My dream was that I would go to Daytona and revel in the babes and beach, and the ease of a radio career. Instead, I hated all the empty-headed Daytona chicks with their plastic smiles and their more plastic breasts. It was not a good town for an Ivy League-educated semi-religious Jew with political and cultural interests, and Orlando, 45 minutes away, was about as fake. On top of this, WKRO was having a hard time standing out as the small company which owned it increased its holdings to include a classic rock station, a talk station, and a Top 40 station. The Program Director for WKRO was responsible for all four stations, and he was spread a bit thin. I eventually worked my way up to the Music Director position, which allegedly meant I had a say in what we played but in actuality meant nothing except I got to bicker with record promo reps all the time. The Program Director, feeling the stress of running four disparate stations simultaneously, reacted by making most decisions himself rather than delegating authority. So I was living in this hideous city with very few friends in order to follow a career path that was now unfulfilling. Through a series of events which I won't go through here, I got myself fired and came home to New England. By the way, it turns out I was correct about the station's strategy being problematic -- it went country in 2000. It didn't take long to realize I was happier living near friends and
being out of radio than it was living in the podunk south and being in radio, so I decided
to figure out how to use that econ degree.

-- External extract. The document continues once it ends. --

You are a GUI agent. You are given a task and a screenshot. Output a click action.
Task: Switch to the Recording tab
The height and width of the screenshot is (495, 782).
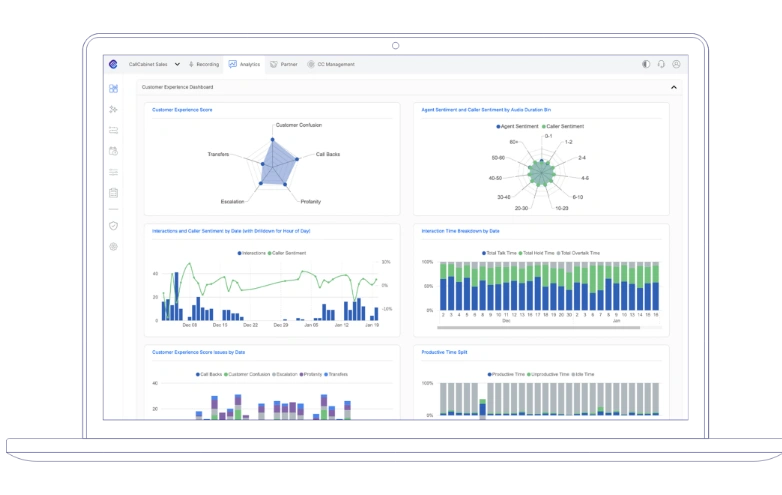(203, 64)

This took me a year of unemployment and
hideously humbling temp work, but I eventually found my place at the International Data Corporation where I
was a research analyst
covering disk storage systems - EMC, Compaq, IBM, and the like. However, I
decided I wanted to work with products that were more consumer-focused, so I
moved to the Venture Development Corporation
(yes, I went from IDC to VDC) where I was a research analyst covering 12-volt electronics. That means car
electronics, including car stereos, in-car navigation and computers, and mobile
video. I have learned that if you have a really loud car stereo,
women in bikinis will flock to you. I learned that from advertisements. This job also proved to be unfulfilling, so I recently moved to Lycos, where I became a producer in the Search and Navigation department beginning in July 2000. I produced "integrated components" for entertainment and sports, which meant I got to do things like figure out what type of boy band materials girls were looking for on the net. I also got to logically sort porn words so that "breast cancer" didn't bring up our porn links, but "hairy women" did. As fulfilling as it was to look into the darkness that is America's desire for Internet porn, my desire when I arrived at Lycos was always to write the Lycos 50, our daily column (and weekly countdown) detailing the top terms being searched on the Lycos search engine. I approached the site's author, Fritz Holznagel, asking to apprentice as his "vacation sub" and was told that Fritz was leaving the company. That gave me the opportunity to audition and then get the job of a lifetime -- working with all the silly pop culture that I've been obsessed with my whole life, doing market research that is as consumer-focused as it can possibly be, and doing radio and TV appearances that I was trained for during my WBRU days. I've now been writing the Lycos 50 and representing Terra Lycos in the public eye since November 2000.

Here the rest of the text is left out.